The spatial distribution of station-clusters in Figure 5a shows that four regions are partitioned from northeast to southwest of the Netherlands and there is increasing temperature patterns in this direction. Station-clusters in the northeast that border with Germany have lower temperatures while those in the southwest that neighbor with the North Sea have higher temperatures. Such results confirm the aforementioned fact that the weather in the northeast of the country is determined more by the continental climate while that in the southwest is more influenced by the moderate maritime climate. These results are also supported by previous studies on Dutch temperature data [21,35]. The spatial distribution also shows that most elements within each station-clusters are spatially adjacent. The temporal distribution of year-clusters in Figure 5b shows that there is general increasing temperature patterns from 1992 to 2011, especially in recent years after 1999. It is noticeable that half of all years (10/20) belong to the year-cluster4 with the highest temperature while only two years (1996 and 2010) belong to the year-cluster1 with the lowest temperature.

3.2. Spatio-Temporal Clusters at Monthly Resolution

The monthly temperature data cube with the size as 28 × 20 × 12 was analyzed by BCAT_I to detect spatio-temporal clusters at the monthly resolution. After the analysis, 28 stations, 20 years, and 12 months were mapped to four station-clusters, four year-clusters, and four month-clusters. The small multiples in Figure 6a show the elements of station-clusters and their spatial distribution in the Netherlands with colors. The deeper blue color means a lower temperature of the station-cluster. The linear timeline in Figure 6b displays the elements of four year-clusters and their temporal distribution from 1992 to 2011. The temperature increases from year-cluster1 to year-cluster4.

The spatial distribution of station-clusters in Figure 6a also shows that the whole country is partitioned into four regions with increasing temperature patterns from northeast to southwest. However, station-clusters in the south that border with northern Belgium and the North Sea have high temperatures at the monthly resolution. Figure 6a also shows that stations of each station-clusters are spatially adjacent. The temporal distribution of year-clusters in Figure 6b shows that the temperature experienced a continuous variability from 1992 to 2011 at this temporal resolution. Nevertheless, more than half of all years (13/20) belong to the year-clusters3 and 4 with high temperatures, whereas two years (1996 and 2010) belong to the year-cluster1 with the lowest temperature.

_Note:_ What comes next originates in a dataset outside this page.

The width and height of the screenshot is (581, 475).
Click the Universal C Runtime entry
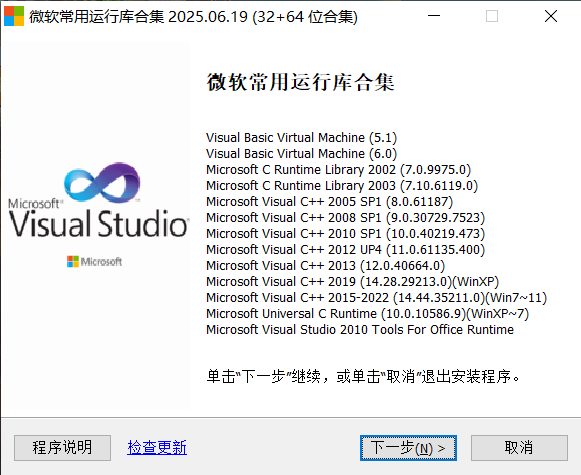[x=367, y=313]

3.3. Spatio-Temporal Clusters at Yearly Resolution

The yearly temperature data cube with the size as 28 × 20 × 1 was subjected to BCAT_I to identify spatio-temporal clusters at the yearly resolution. After the tri-clustering analysis, 28 stations and 20 years were mapped to four station-clusters and four year-clusters. The small multiples in Figure 7a show the spatial distribution of elements within each station-cluster in the Netherlands with colors: the deeper blue color means lower temperature. The timeline in Figure 7b shows the temporal distribution of elements of each year-cluster from 1992 to 2011, with increasing temperatures from year-cluster1 to year-cluster4.

Figure 7a shows that the spatial distribution of station-clusters at the yearly resolution is the same as that at the daily resolution. The linear timeline in Figure 7b shows general increasing temperature patterns of Dutch yearly temperatures from 1992 to 2011. Most years (17/20) belong to the year-clusters3 and 4 with high temperatures while three years (1993, 1996, and 2010) belong to the year-clusters1 and 2 with low temperatures.

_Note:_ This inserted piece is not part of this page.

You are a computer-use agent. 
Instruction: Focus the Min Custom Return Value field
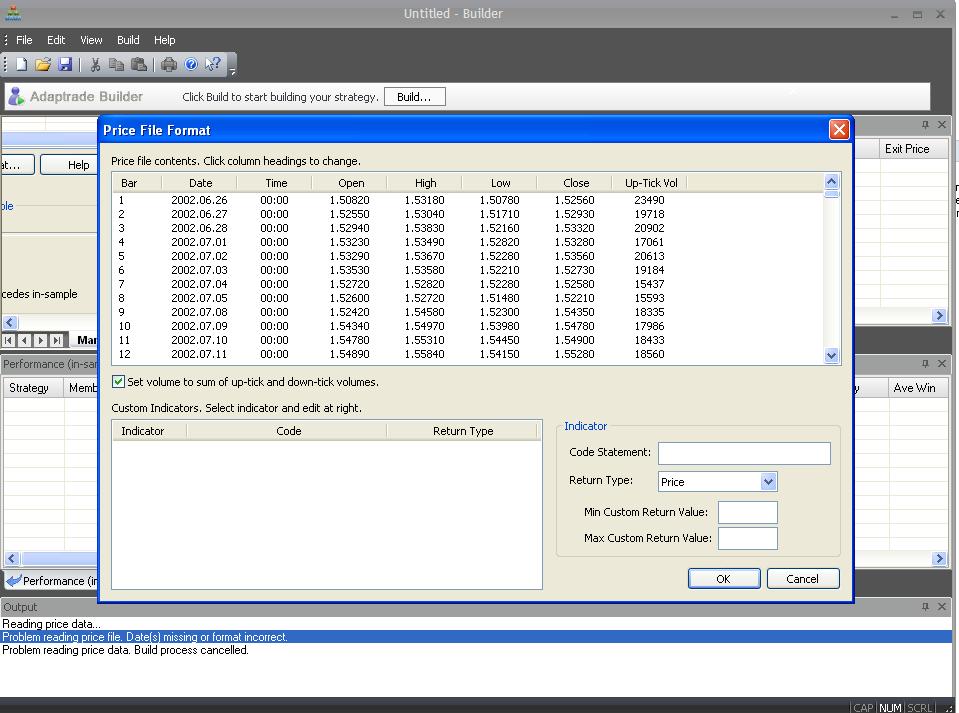coord(747,512)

3.4. Comparisons of Spatio-Temporal Clusters at Different Temporal Resolutions

The station-clusters and year-clusters detected in Dutch temperature data at daily, monthly and yearly resolutions were compared in terms of patterns exhibited by clusters, compositions, and the changed elements of the clusters. To facilitate the comparison, the spatial distributions of station-clusters at these three temporal resolutions are displayed side-by-side in the small multiples in Figure 8a. Each map in the small multiples shows the spatial coverage of station-clusters at one temporal resolution using deeper blue colors to indicate station-clusters with lower temperatures. The rectangle view in Figure 8b is used to display the temporal distribution of year-clusters over 20 years at these three resolutions. It provides straightforward comparisons of year-clusters at different resolutions using a darker red color to indicate year-clusters with higher temperatures [36]. Besides, the numbers of elements that changed in each of four station-clusters and four year-clusters from the daily to monthly resolution, from the daily to yearly resolution, and from the monthly to yearly resolution are listed in Table 1. The positive number indicates an increase of elements, whereas a negative number means a decrease.

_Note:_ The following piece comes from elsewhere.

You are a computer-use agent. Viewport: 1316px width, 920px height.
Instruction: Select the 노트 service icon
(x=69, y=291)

The small multiples in Figure 8a show that even though station-clusters at all temporal resolutions exhibit the patterns of increasing temperatures from the northeast to southwest of the Netherlands, the composition of station-clusters at the monthly resolution is different from that at the daily and yearly resolutions. As shown in Table 1, several stations in station-clusters3 and 4, i.e., the southwest of the country, experienced changes of station-clusters from daily to monthly and monthly to yearly resolutions. Take station-cluster4 with the highest temperature for example. From the daily to monthly resolution, four more stations (344 Rotterdam, 210 Valkenburg, 240 Schiphol, 235 De Kooy) that border with the North Sea were divided into this station-cluster. From the monthly to yearly resolution, these four stations lost their membership of station-cluster4. Such a difference is because the stations in the southwest with similar daily and yearly temperatures exhibit different variability among monthly temperatures. In contrast, there are almost no changes of elements in station-cluster1 and 2 at these three temporal resolutions, which indicates that most stations in the northeast have the same membership of station-clusters at all resolutions.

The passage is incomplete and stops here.